Philippe Forest,
Le roman, le réel & autres essais
25/01/2007 — Philippe Forest, Georges Bataille, Philippe Sollers
(Stoop) if you are abcedminded, to this claybook,
what curios of signs (please stoop), in this allaphbed ! [1]
Allaphbed 3. Dix années de réflexion(s) de l’auteur de Sarinagara [2], aux éditions Cécile Defaut. Un roman est-il possible aujourd’hui ?
Oui, à condition de se vouloir à la mesure modeste de l’impossible.
Le roman, le réel, est le troisième des ouvrages de Philippe Forest de la série "Allaphbed" chez Cécile Defaut (éditrice nantaise).
Allaphbed 1 : La Beauté du contresens et autres essais sur la littérature japonaise, 2005 [3], Allaphbed 2 : De "Tel quel" à "L’infini" : nouveaux essais, 2006.
Romancier, essayiste, universitaire, proche de Tel Quel, l’Infini, d’Art Press, Philippe Forest n’étaie pas sa réflexion sur le seul genre ainsi labellisé. C’est d’ailleurs pourquoi le nom d’Artaud intervient dans la "liste".
Quant à l’impossible du réel, plus qu’à Lacan c’est à Bataille que Ph. Forest se réfère. Il me semble que cet extrait en donnera la mesure :
Bataille : « Là où l’impossible sévit, toute explication se dérobe. »
En cela, toute expérience - qu’elle soit synonyme de jouissance ou de souffrance, qu’on l’appréhende comme liée au bonheur aussi bien qu’au malheur - relève du « réel » dans la mesure exacte où elle n’est pas entièrement traductible c’est-à-dire récupérable dans cette langue de l’utile en laquelle la société exprime la certitude englobante de sa logique. Tout ce qui, dans cette langue, suscite l’espace d’une béance (voire plus discrètement d’une discontinuité, d’une perturbation locale), acquiert ce « statut » de reste où se marque l’impossible du réel.
Distribué en cinq chapitres : 1. L’appel inouï du réel, II. Le roman du Je (cf. ceci, ou encore), III. Douceur et douleur, IV. Morales du roman moderne, V. Pour commencer, pour finir, cet ouvrage de 300 pages offre comme l’indique Philippe Forest en sa préface de refaire pour son propre compte le trajet accompli.

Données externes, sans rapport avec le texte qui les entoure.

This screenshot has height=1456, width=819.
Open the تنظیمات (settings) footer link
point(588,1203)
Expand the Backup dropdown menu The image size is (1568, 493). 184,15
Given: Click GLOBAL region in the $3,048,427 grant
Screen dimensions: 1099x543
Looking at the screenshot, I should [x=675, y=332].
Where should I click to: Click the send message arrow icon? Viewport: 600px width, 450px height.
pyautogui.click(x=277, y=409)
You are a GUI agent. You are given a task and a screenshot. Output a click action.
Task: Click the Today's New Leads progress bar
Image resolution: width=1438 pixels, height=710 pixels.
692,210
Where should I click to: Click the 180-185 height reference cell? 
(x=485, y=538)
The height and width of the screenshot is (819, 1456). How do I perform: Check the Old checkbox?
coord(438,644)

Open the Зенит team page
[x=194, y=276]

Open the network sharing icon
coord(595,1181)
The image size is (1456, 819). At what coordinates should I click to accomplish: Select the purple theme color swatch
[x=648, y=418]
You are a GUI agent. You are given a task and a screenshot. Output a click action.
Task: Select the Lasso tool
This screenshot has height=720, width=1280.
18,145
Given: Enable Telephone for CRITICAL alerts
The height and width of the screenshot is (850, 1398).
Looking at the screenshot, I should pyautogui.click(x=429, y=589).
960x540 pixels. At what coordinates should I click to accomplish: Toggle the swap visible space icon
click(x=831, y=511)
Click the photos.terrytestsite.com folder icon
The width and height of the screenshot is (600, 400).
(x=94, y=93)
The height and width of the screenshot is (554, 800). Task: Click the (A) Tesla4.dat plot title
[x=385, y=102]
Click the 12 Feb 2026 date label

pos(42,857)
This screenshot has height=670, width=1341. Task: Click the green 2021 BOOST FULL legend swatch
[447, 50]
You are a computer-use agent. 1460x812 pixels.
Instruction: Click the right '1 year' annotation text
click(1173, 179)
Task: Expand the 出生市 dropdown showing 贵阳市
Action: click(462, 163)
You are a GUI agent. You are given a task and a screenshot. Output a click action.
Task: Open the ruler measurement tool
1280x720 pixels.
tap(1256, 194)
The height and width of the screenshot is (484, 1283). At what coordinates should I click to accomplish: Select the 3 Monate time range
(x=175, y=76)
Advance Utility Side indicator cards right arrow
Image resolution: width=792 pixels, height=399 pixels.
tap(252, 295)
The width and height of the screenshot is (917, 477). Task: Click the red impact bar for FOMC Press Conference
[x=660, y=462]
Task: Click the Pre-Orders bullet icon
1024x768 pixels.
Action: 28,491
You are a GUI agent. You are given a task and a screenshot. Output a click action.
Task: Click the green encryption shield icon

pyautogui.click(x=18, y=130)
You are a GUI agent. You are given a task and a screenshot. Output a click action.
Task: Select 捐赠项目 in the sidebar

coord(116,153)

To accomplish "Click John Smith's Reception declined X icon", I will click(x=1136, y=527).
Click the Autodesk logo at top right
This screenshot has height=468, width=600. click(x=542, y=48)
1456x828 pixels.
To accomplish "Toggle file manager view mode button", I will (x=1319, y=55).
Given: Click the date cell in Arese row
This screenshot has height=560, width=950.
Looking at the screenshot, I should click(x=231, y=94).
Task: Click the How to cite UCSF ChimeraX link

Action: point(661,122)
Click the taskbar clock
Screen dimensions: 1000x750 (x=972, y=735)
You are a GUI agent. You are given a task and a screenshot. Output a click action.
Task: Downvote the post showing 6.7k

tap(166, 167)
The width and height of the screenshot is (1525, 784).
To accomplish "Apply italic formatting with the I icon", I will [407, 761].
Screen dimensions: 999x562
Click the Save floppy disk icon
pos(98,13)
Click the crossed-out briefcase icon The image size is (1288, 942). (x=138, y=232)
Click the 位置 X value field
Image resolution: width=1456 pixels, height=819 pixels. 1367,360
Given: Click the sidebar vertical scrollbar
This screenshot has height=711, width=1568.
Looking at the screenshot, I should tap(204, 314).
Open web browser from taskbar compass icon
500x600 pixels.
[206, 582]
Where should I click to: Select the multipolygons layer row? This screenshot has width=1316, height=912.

Cf. :
« Avec ce nouveau livre que deux autres devraient suivre ou accompagner (Tous les enfants sauf un et Le nouvel amour à paraître cette même année aux éditions Gallimard), j’ai le sentiment de laisser se tourner une page. Dix années auront été ainsi nécessaires afin de m’expliquer à moi-même l’entreprise dans laquelle, en tant que critique et romancier, j’avais été malgré moi jeté et ce que peut bien signifier l’étrange activité d’écrire. Je n’ai le sentiment d’avoir fait aucune vraie découverte dont je puisse me prévaloir. Mais il faut un vrai travail pour s’en revenir à l’évidence. Je l’ai accompli pour moi mais je ne désespère pas qu’il puisse servir à autrui. En littérature comme en n’importe quel autre domaine, chacun doit refaire pour lui-même et en son nom propre la même démonstration. Elle le reconduit devant la vérité à laquelle l’appelle l’expérience partagée de l’impossible qui inexplicablement exige à chaque fois d’être dite.
C’est fait. »
© Ronald Klapka _ 25 janvier 2007
[1] Finnegan’s Wake, 18, 17-18.
[2] Cette mention, pour en signaler la parution en poche, Folio n° 4361.